Дети оценили юмор Ангелины и залились веселым смехом. Луиза, сильно побледнев, вскрикнула:
— Господи! За что? В прошлый раз мне подложили дохлую мышку. — Она в отчаянии заломила руки и с мольбой посмотрела на Эмму, которая не знала, что сказать.
По правде говоря, ее тоже охватил страх, который легким ознобом пробежал по спине. Эмма слышала от детей, что Ангелина таскала в своих необъятных карманах всякую пакость, вроде дохлых пауков, может быть, и мышей… Но служанка выглядела такой веселой и беззаботной, словно не имела к мерзким жестоким проделкам ни малейшего отношения.
Подошел Барнаби и тут же вполне правдоподобно объяснил случившееся:
— Теперь все ясно, Луиза. Вот виновник испугавшего вас зловещего стука. Бедная мышь металась по комнате, прежде чем околеть. Вы не видели ее?
— Не-ет! — Луиза содрогнулась всем телом и заплакала. — Ах нет. Я этого не вынесу!
Ангелина взглянула на гувернантку с нескрываемым презрением.
— Это существо совершенно безвредно, мисс. Бедное маленькое создание. Скажу Вилли, чтобы он сделал из несчастной жертвы чучело в знак памяти. Как-нибудь приходите посмотреть мою коллекцию, мисс. Там и бабочки, и стрекозы, пауки, и жуки, и чудесная пятнистая сова…
Барнаби, как и в первый раз, взял Луизу за руку и рассмеялся, глядя ей в лицо.
— Глупышка, — снисходительно пожурил он девушку, — вы не должны бояться таких пустяков.
Луиза жалобно всхлипнула.
— А я боюсь!
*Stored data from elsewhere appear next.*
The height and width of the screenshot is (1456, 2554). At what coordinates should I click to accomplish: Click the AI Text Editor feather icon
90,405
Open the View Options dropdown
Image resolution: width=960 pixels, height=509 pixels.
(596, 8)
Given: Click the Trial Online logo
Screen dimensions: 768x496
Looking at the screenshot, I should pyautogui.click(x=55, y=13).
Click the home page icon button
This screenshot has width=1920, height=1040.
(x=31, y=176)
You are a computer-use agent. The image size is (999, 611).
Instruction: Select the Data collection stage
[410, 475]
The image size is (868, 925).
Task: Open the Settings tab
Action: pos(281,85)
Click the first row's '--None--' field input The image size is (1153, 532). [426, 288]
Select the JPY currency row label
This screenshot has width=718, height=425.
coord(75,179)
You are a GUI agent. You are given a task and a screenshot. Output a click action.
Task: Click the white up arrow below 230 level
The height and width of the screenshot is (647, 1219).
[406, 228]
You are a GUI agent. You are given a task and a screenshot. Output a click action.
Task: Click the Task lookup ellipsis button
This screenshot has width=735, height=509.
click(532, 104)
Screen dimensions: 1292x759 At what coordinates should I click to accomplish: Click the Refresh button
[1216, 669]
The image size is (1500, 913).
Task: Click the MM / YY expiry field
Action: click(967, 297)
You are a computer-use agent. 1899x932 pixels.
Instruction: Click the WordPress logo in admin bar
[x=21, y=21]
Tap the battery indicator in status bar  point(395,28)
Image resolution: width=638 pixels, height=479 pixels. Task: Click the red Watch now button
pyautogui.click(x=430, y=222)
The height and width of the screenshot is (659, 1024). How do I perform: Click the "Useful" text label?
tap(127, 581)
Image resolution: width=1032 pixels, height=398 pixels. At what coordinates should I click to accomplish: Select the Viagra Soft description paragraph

Ничего не могу с собой поделать. — Но ее глаза вспыхнули от удовольствия, она была польщена вниманием Барнаби.
Ангелина наконец-то удалилась, но Мегги подлила масла в огонь:
— Неужели летучая мышь действительно хлопала крыльями у вас в комнате, мисс Пиннер? О-о, я бы не выдержала и закричала!
— Не беспокойся, детка, мисс Пиннер так и поступила, — заверил дочку Барнаби. Луиза смутилась:
— Летучие мыши, луна и прочая чертовщина… Я, должно быть, схожу с ума.
— Но что помешало летучей мыши спокойно висеть на потолке вниз головой? — иронизировала Эмма. — Почему она сдохла?
— Я думаю, от старости, — пошутил Барнаби. — Все живое рано или поздно умирает.
— Но мы до сих пор не встречали мертвых летучих мышей, — заупрямилась Эмма.
— Что ты предлагаешь, дорогая? Вскрыть ее труп?
— Ничего. — Если бы Эмма так не презирала любимого способа защиты мисс Пиннер, она разразилась бы слезами. Но она не представляла себе несклонного к сентиментальности Барнаби с двумя рыдающими женщинами на руках.